Participant characteristics are presented in Table 1. On average, participants came from relatively advantaged socio-economic backgrounds in terms of income-to-needs ratio and neighborhood SES. Nevertheless, the sample included a wide range of neighborhood disadvantage scores, and 22% of participants were from families who were considered low income based on having an income-to-needs ratio <1.

Table 1.

Participant Characteristics

Characteristics	Mean (SD) [Range] or %
Sex, Male	53.3%
Age at Scan, Years	15.58 (1.10) [13–18]
Ethnicity/Race
Asian	11.7%
Biracial	17.5%
Black	8.3%
Hispanic	9.2%
Other	6.7%
White	46.7%
Parental Education
GED/high school diploma	3%
Some college	19%
2-Year college degree	12%
4-Year college degree	38%
Master’s degree	19%
Professional degree	8%
Doctorate degree	1%
Income-to-Needs Ratio	1.24 (0.45) [0.07–1.98]
Neighborhood Disadvantage (State Decile)	2.77 (2.07) [1–10]

GED, General Education Development.

Neighborhood Disadvantage and Age-Adjusted Cortical Thickness in the Left and Right Hemispheres

Age was negatively associated with mean cortical thickness in the left (r = −0.25, SE = 0.084, 95% CI = −0.42 to −0.09, p = .003) and right (r = −0.29, SE = 0.082, 95% CI = −0.45 to −0.13, p < .001) hemispheres (Figure 1). Controlling for age, neighborhood socioeconomic disadvantage was negatively associated with cortical thickness in the left and right hemispheres ( β = −0.22, SE = 0.084, 95% CI = −0.38 to −0.05, p = .010 and β = −0.17, SE = 0.085, 95% CI = −0.33 to 0.00, p = .051, respectively). Family SES was positively associated with cortical thickness in the left and right hemispheres after controlling for age ( β = 0.18, SE = 0.085, 95% CI = 0.02 to 0.35, p = .033 and β = 0.22, SE = 0.083, 95% CI = 0.05 to 0.37, p = .012, respectively). As expected, neighborhood socioeconomic disadvantage and family SES were negatively intercorrelated (r = −0.49, SE = 0.066, 95% CI = −0.62 to −0.36, p < .001). Age was not associated with neighborhood socioeconomic disadvantage, family SES, or depressive symptoms (all p values >.103). Correlations among all study variables are available at https://osf.io/gxd39/.

Figure 1.

Associations of age and cortical thickness in the left and right hemispheres.

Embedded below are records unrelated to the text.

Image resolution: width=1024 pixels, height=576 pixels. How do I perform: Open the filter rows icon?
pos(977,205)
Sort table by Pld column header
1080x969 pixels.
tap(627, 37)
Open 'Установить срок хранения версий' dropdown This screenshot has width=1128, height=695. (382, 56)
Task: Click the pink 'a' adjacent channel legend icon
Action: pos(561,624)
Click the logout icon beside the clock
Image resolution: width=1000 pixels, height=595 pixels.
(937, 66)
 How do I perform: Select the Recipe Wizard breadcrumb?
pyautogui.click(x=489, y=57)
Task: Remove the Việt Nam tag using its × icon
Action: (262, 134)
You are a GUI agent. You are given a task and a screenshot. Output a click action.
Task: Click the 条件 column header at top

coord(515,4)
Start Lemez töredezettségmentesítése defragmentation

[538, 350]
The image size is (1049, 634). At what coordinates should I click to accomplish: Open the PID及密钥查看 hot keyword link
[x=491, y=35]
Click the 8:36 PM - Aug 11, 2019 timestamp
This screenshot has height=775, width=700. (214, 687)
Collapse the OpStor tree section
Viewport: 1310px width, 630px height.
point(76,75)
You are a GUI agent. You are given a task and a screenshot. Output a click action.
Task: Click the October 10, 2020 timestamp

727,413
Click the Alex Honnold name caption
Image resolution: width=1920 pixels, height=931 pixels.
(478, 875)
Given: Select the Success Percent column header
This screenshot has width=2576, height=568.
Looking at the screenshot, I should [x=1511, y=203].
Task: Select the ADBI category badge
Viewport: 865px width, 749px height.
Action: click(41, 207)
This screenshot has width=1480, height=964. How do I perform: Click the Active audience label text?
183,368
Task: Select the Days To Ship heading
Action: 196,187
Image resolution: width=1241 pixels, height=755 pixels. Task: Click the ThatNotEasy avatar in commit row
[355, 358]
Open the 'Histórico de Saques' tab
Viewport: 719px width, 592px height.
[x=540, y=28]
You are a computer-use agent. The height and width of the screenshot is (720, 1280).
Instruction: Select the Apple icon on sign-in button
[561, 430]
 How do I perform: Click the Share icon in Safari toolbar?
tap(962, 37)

We conducted regression analyses to determine whether the observed associations between neighborhood socioeconomic disadvantage and age-adjusted cortical thickness remained significant after controlling for family SES, sex, and race/ethnicity. The results of the fully adjusted models are presented in Table 2. The effect of neighborhood socio-economic disadvantage on cortical thickness in the left hemisphere remained statistically significant; however, the effects of neighborhood on cortical thickness in the right hemisphere and the effects of family SES on cortical thickness in both hemispheres were no longer statistically significant after adjusting for covariates. Figure 2 shows the association between neighborhood socioeconomic disadvantage and left hemisphere cortical thickness.

Table 2.

Regression Models for Associations of Neighborhood Socioeconomic Disadvantage and Family SES With Cortical Thickness in the Left and Right Hemispheres

Variable	Left Hemisphere Cortical Thickness				Right Hemisphere Cortical Thickness
	β	SE	95% CI	p	β	SE	95% CI	p
Age	−0.33	0.078	−0.48 to −0.18	<.001[a]	−0.34	0.079	−0.49 to −0.18	<.001[a]
Sex	−0.12	0.083	−0.28 to 0.04	.154	−0.06	0.085	−0.22 to 0.11	.494
Race/Ethnicity (Compared With White)
Asian	−0.29	0.080	−0.45 to −0.13	<.001[a]	−0.21	0.084	−0.37 to −0.05	.011[b]
Biracial	−0.17	0.087	−0.34 to −0.003	.046[b]	−0.19	0.088	−0.37 to −0.02	.030[b]
Black	−0.11	0.088	−0.28 to 0.06	.214	−0.13	0.090	−0.31 to 0.04	.138
Hispanic	−0.20	0.086	−0.37 to −0.03	.018[b]	−0.09	0.090	−0.27 to 0.09	.317
Other	−0.09	0.083	−0.25 to 0.07	.276	−0.08	0.085	−0.25 to 0.08	.331
Family SES	0.03	0.100	−0.17 to 0.22	.773	0.13	0.101	−0.07 to 0.32	.214
Neighborhood Disadvantage	−0.19	0.096	−0.37 to −0.002	.047[b]	−0.08	0.099	−0.27 to 0.12	.448

SES, socioeconomic status.

p < .01.

p < .05.

Figure 2.

Association of neighborhood socioeconomic disadvantage with cortical thickness in the left hemisphere.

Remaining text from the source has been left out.